SELECTED EXCERPT
=== Section Start ===

Human Rights Protections: Palestinians Debate
Full Debate: Read Full DebateAndy Slaughter
Main Page: Andy Slaughter (Labour - Hammersmith and Chiswick)Department Debates - View all Andy Slaughter's debates with the Foreign, Commonwealth & Development Office
(1 year, 8 months ago)
Commons ChamberI am grateful to the hon. Member for Dundee West (Chris Law) and the Backbench Business Committee for securing this debate.
The conditions on the ground in the occupied Palestinian territories are the worst they have been for nearly 20 years. That is directly related to the new far-right Government in Israel, and their willingness to terrorise or to allow the terrorising of the Palestinian civilian population and to ignore international law in the quest for the formal and actual annexation of large parts of the occupied Palestinian territory. We have heard that 98 Palestinians— 17 of them children—have been killed so far this year, and 17 Israelis. That includes a 15-year-old Palestinian boy killed by Israeli troops in the Aqabat Jaber refugee camp in Jericho. As we heard earlier, it also includes the murder of three British-Israeli women. Every one of those deaths is a tragedy, but they are the most serious instances of brutality, and include state-backed settler violence, as in Hawara, and the massive expansion in illegal settlement building and the violence that occurs around that. It includes the 1,000 Palestinians at imminent risk of forcible transfer from Masafer Yatta.
I am grateful to Medical Aid for Palestinians, Lawyers for Palestinian Human Rights and others who have briefed us for this debate. MAP says that 2,560 Palestinians have been injured so far this year, and there have been 260 settler attacks against Palestinians and their properties. It is very worrying that not only are there attacks on health workers and not only are ambulances routinely used as cover for Israeli troops engaged in military operations, but medical staff are prevented from reaching wounded people.
We have heard about the effect on children. I was briefed by Defence for Children International, which has been in the UK this week. It is one of six organisations proscribed—on no evidence—as a terrorist organisation, along with Al-Haq and other well-known Palestinian human rights organisations. It told us about the thousands of children who have been imprisoned, some in administrative detention, which is a disgrace. The majority are in Israeli prisons, which is a breach of international law. My hon. Friend the Member for Middlesbrough (Andy McDonald) mentioned solitary confinement—a quarter of Palestinian children are detained in solitary confinement, for an average of 16 days but in some cases up to 40 days. That is a form of torture being practised on a widespread basis.
Let me mention Gaza briefly, as I suspect there will not be much mention of it. It is a trap that we all fall into, because Gaza is blockaded and is kept away from the rest of the world. It is under occupation, effectively, despite the withdrawal of Israeli troops. Some 2.2 million people are in that open prison; there is about 50% unemployment and 60% of people rely on food aid. A whole generation has grown up in those abhorrent and appalling traditions. Again, those are breaches of international law. The Government should be asking for an immediate end to the occupation and the blockade, but I fear they are stuck in time and the only moves that the current Government have made are in the wrong direction.
Let me turn briefly to the issue of international law. The whole apparatus of occupation has been in effect for 56 years, and in three weeks’ time it will be the 75th anniversary of the Nakba, when 750,000 Palestinians were displaced from their homes. That occupation, which has gone on, has an apparatus that controls every aspect of the daily lives of Palestinians, whether through home demolition, forced displacement, illegal settlement construction—there are now 750,000 illegal settlers, if east Jerusalem is included—greatly increased settler violence, movement restrictions, arbitrary detention and systematic discrimination.

=== Section End ===

WORK TO BE COMPLETED
From the debate speech, extract the passage that opens with the words containing "Human Rights Protections: Palestinians" and closes with "securing this debate.". The listing that comes next is separate material with no connection to the debate speech.

PROVIDED DATA
=== Section Start ===

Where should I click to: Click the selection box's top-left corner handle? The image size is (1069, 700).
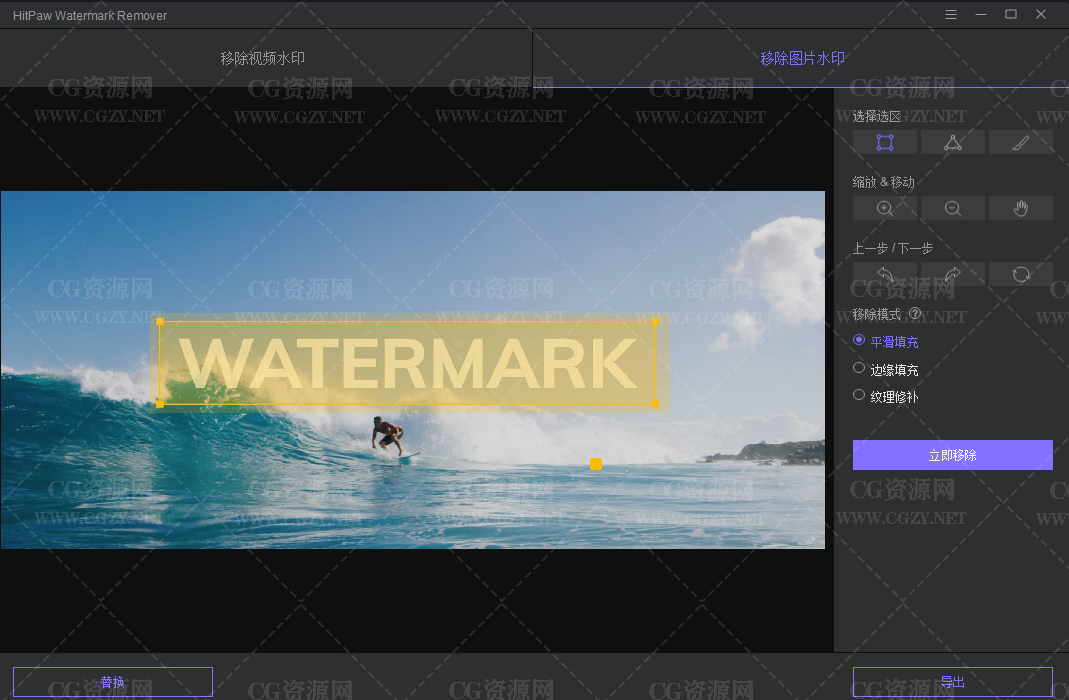[160, 322]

=== Section End ===

ANSWER SECTION
Human Rights Protections: Palestinians Debate
Full Debate: Read Full DebateAndy Slaughter
Main Page: Andy Slaughter (Labour - Hammersmith and Chiswick)Department Debates - View all Andy Slaughter's debates with the Foreign, Commonwealth & Development Office
(1 year, 8 months ago)
Commons ChamberI am grateful to the hon. Member for Dundee West (Chris Law) and the Backbench Business Committee for securing this debate.